» **DOCUMENT EXTRACT**
Monday, 19 September 2011

Coming to Meet – Communications - Transition Themes Week #8

Today is the start of the national Social Reporting Project – an experiment in Transition communications that is set to run throughout the autumn. Yesterday I wrote an editor’s introduction on our new blog on the Transition Network site and each day over the next fortnight each of the 12 bloggers taking part will introduce themselves and their initiatives. Thereafter we have guest editors who will write on a chosen topic and set the theme for the following weeks. Peter Lipman (chair of the Network) is kicking off October, writing on The Big Picture, Sophy Banks (Transition Training) November, with a post on Inner Transition.

Before the project began I wanted to meet as many of the Social Reporters as I could. So during September I’ve had long conversations with people on the phone and jumped on a lot of trains. Some of our communications are about practical things to do with uploading copy, deadlines, word count and all the technical stuff you need to know about writing a blog. But mostly it was to connect with the individuals taking part and the places where they live.

» **TO DO**
Could you repeat the Social Reporting Project blog post word for word, from start to finish?

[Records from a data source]

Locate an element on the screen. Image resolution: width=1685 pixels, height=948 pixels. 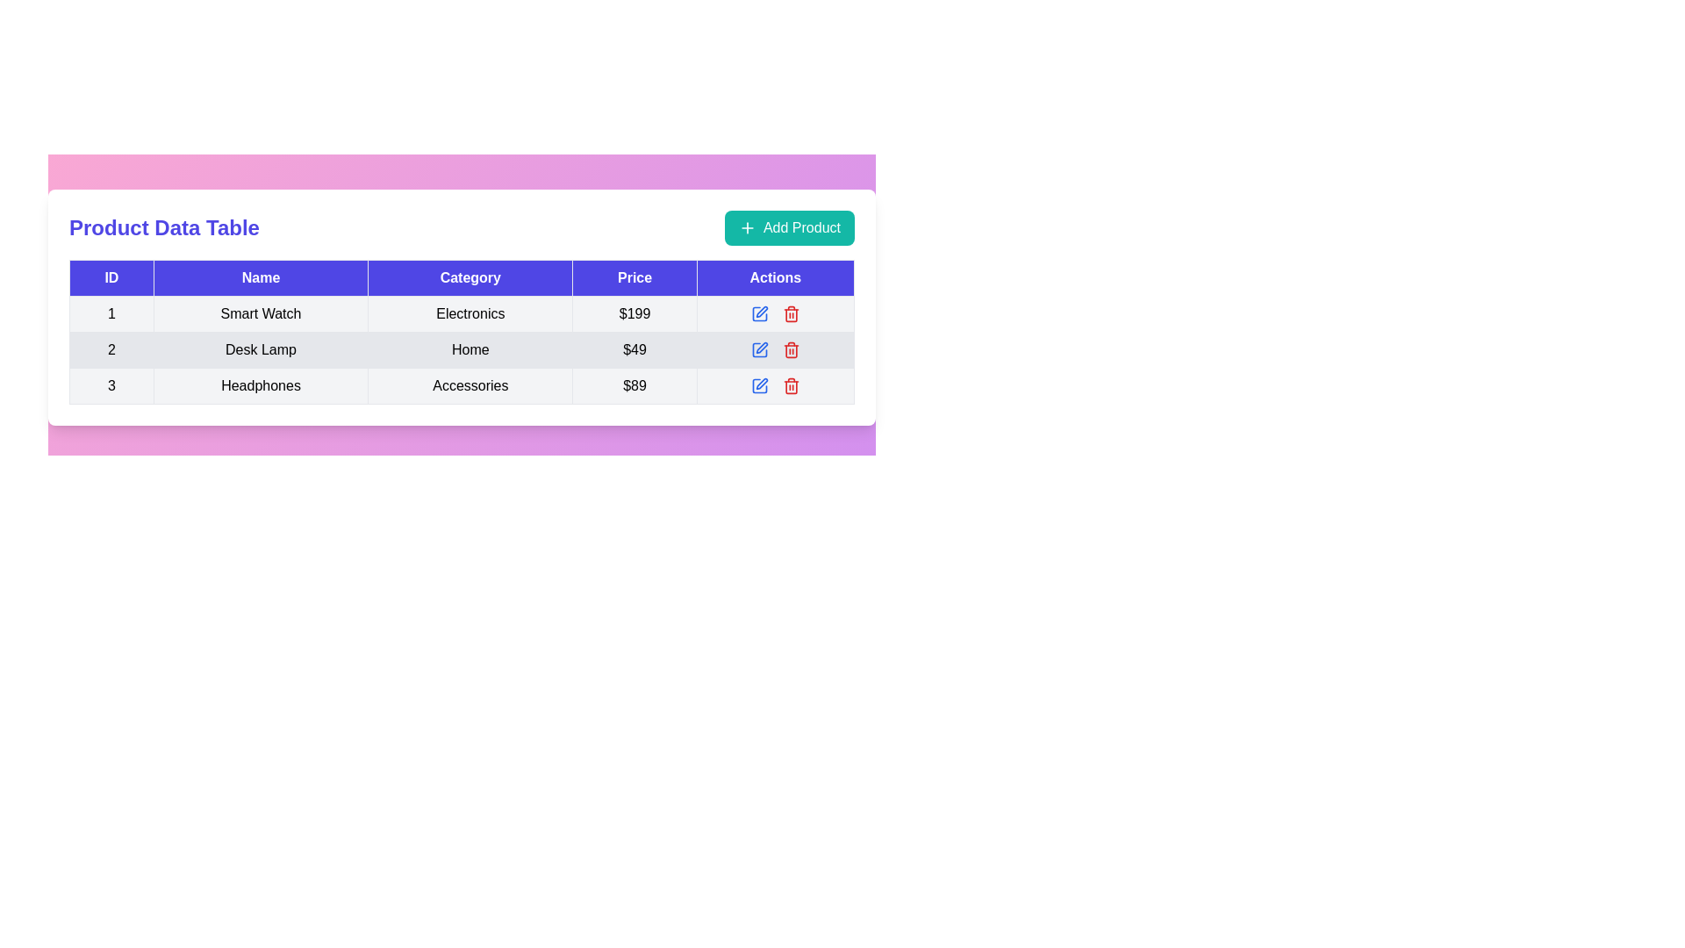
the cell in the third row of the product table to highlight it is located at coordinates (462, 384).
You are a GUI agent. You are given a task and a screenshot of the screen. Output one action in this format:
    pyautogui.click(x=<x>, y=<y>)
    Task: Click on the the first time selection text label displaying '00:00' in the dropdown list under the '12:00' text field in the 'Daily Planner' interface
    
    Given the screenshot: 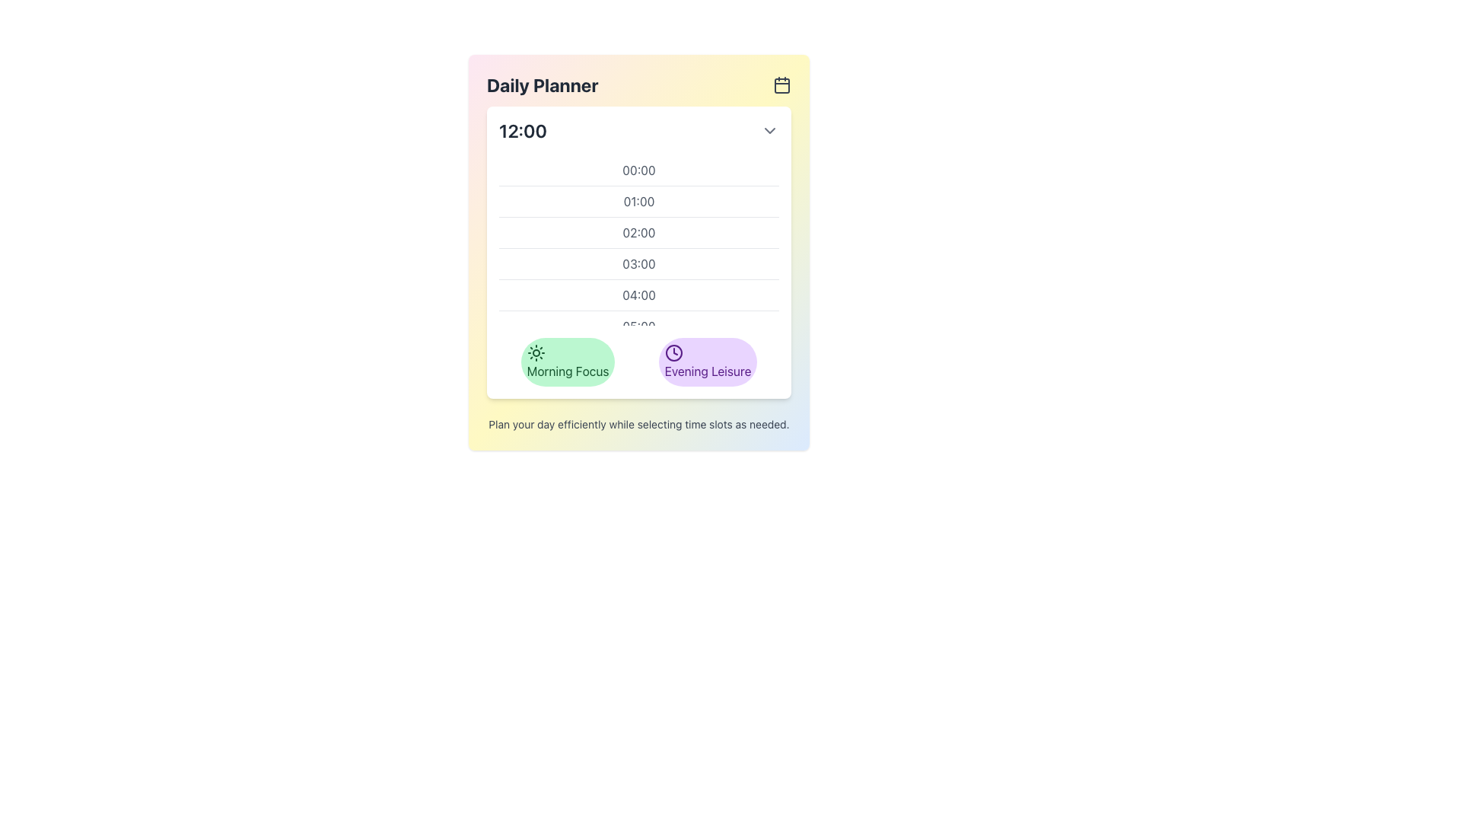 What is the action you would take?
    pyautogui.click(x=639, y=170)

» **REPLY**
Monday, 19 September 2011

Coming to Meet – Communications - Transition Themes Week #8

Today is the start of the national Social Reporting Project – an experiment in Transition communications that is set to run throughout the autumn. Yesterday I wrote an editor’s introduction on our new blog on the Transition Network site and each day over the next fortnight each of the 12 bloggers taking part will introduce themselves and their initiatives. Thereafter we have guest editors who will write on a chosen topic and set the theme for the following weeks. Peter Lipman (chair of the Network) is kicking off October, writing on The Big Picture, Sophy Banks (Transition Training) November, with a post on Inner Transition.

Before the project began I wanted to meet as many of the Social Reporters as I could. So during September I’ve had long conversations with people on the phone and jumped on a lot of trains. Some of our communications are about practical things to do with uploading copy, deadlines, word count and all the technical stuff you need to know about writing a blog. But mostly it was to connect with the individuals taking part and the places where they live.